◆ **Requisiti del compito**:
Nell'articolo sul veneziano parlato nell'Adriatico, con quale espressione il linguista Gianfranco Folena definì quella lingua negli anni Settanta?

◆ **Testo fornito**:

Quando l'Adriatico parlava il veneziano

Sabato 24 Febbraio 2024 di Alessandro Marzo Magno
Quando l'Adriatico parlava il veneziano

VENEZIA - Come si parlava nello stato da Mar? Cerca di rispondere anche a questa domanda la tre giorni che vede riuniti studiosi italiani, croati e greci per parlare dei domini oltremarini della Serenissima, ovvero di quell'oltre Adriatico che sembra un po' sfuggire alla memoria di quello che fu lo stato veneziano.

Questa è ormai la dodicesima edizione del convegno che la Società dalmata di storia patria e la sua presidente, Rita Tolomeo, organizzano ed è itinerante: il primo giorno alla Fondazione Cini a San Giorgio, il secondo all'Archivio di stato dei Frari e il terzo all'Istituto romeno di cultura e ricerca umanistica. Spiega Anna Rinaldin, docente di Linguistica italiana all'università Pegaso, che si utilizzava una lingua di intercomprensione che aveva come base il veneziano e conteneva prestiti di un po' tutte le lingue dell'oltre Adriatico: il greco, l'albanese, l'idioma slavo che in seguito si sarebbe evoluto in croato e serbo, a anche di lingue più lontane come l'ebraico o il turco. Una sorta di veneziano coloniale che il linguista Gianfranco Folena ancora negli anni Settanta aveva definito «veneziano de là da mar».

◆ **Estratto dei dati**:

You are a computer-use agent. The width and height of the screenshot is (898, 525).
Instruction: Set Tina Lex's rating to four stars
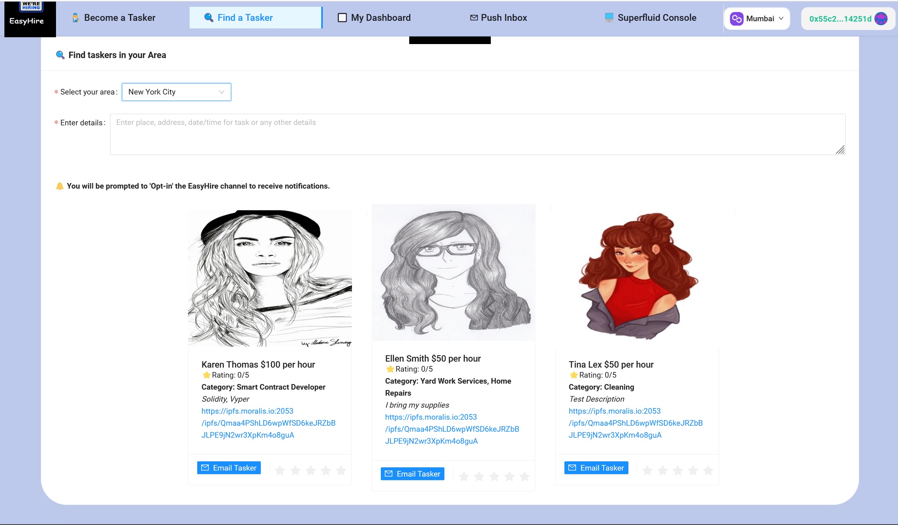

◆ **Risultato dell'esercizio**:
La definì «veneziano de là da mar».